September 28, 2016

Tales From The Front: Practical Tips On Peer Review

FPPE as a Performance Improvement Tool

I was recently working with a medical staff on peer review redesign project that was sending all focus professional practice evaluations (FPPE) resulting from ongoing professional practice evaluations (OPPE) monitoring to their MEC for discussion and approval. Their approach was well intended in that they wanted to assure MEC oversight of FPPE. However, once an issue goes to the MEC for discussion, most physicians perceive that is close to affecting their privileges even when that is not the intent.
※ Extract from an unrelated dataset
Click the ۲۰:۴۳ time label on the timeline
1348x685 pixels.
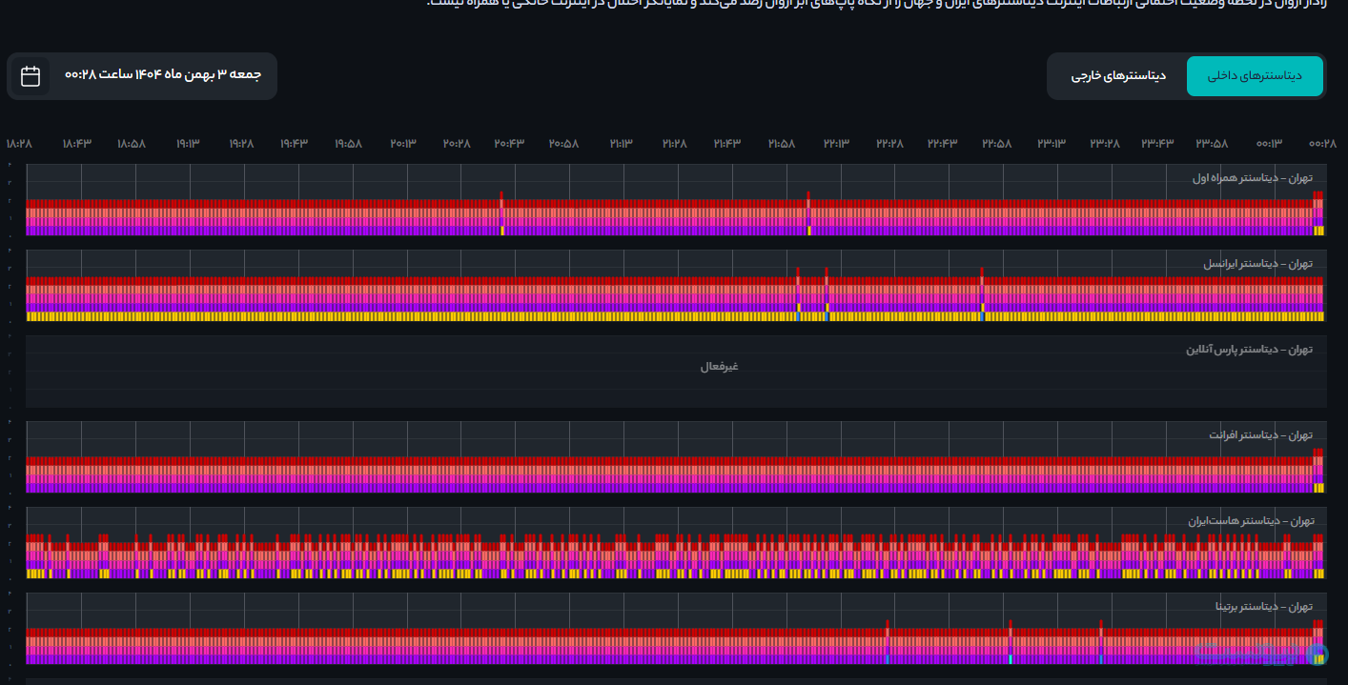pyautogui.click(x=509, y=144)
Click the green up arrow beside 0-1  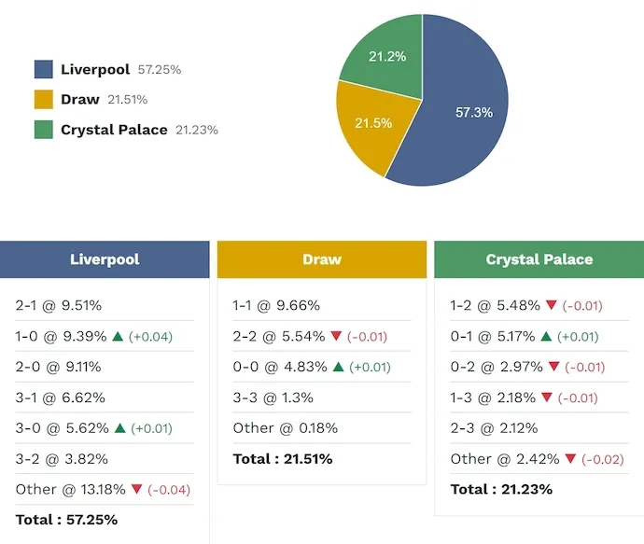point(552,336)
Thus, the  unintended consequence of this approach is that it can raise the physician’s level of concern when requested to participate in FPPE and can make peer review appear punitive.
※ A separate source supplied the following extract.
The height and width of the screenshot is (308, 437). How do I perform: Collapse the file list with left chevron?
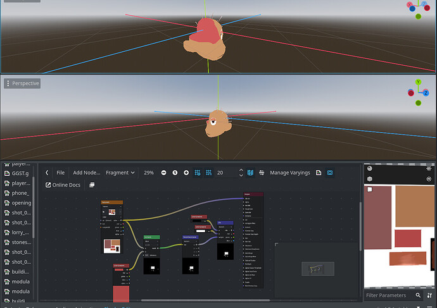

 If you wish FPPE to be viewed as a performance improvement step by your medical staff rather the part of a formal corrective action, consider the following policy:

“All FPPEs for issues arising from trends or case review s that are not an immediate threat to patient safety are approved and managed by the peer review committee in coordination with the department chair.  The peer review committee will report to the MEC on the status of all approved FPPEs but should not be involved until the FPPE plan is completed and the department chair and the peer review committee have determined whether or not it has been successful and can recommend next steps.”

Creating a performance improvement culture for peer review means acting in way that makes physicians believe you are really trying to first help them improve.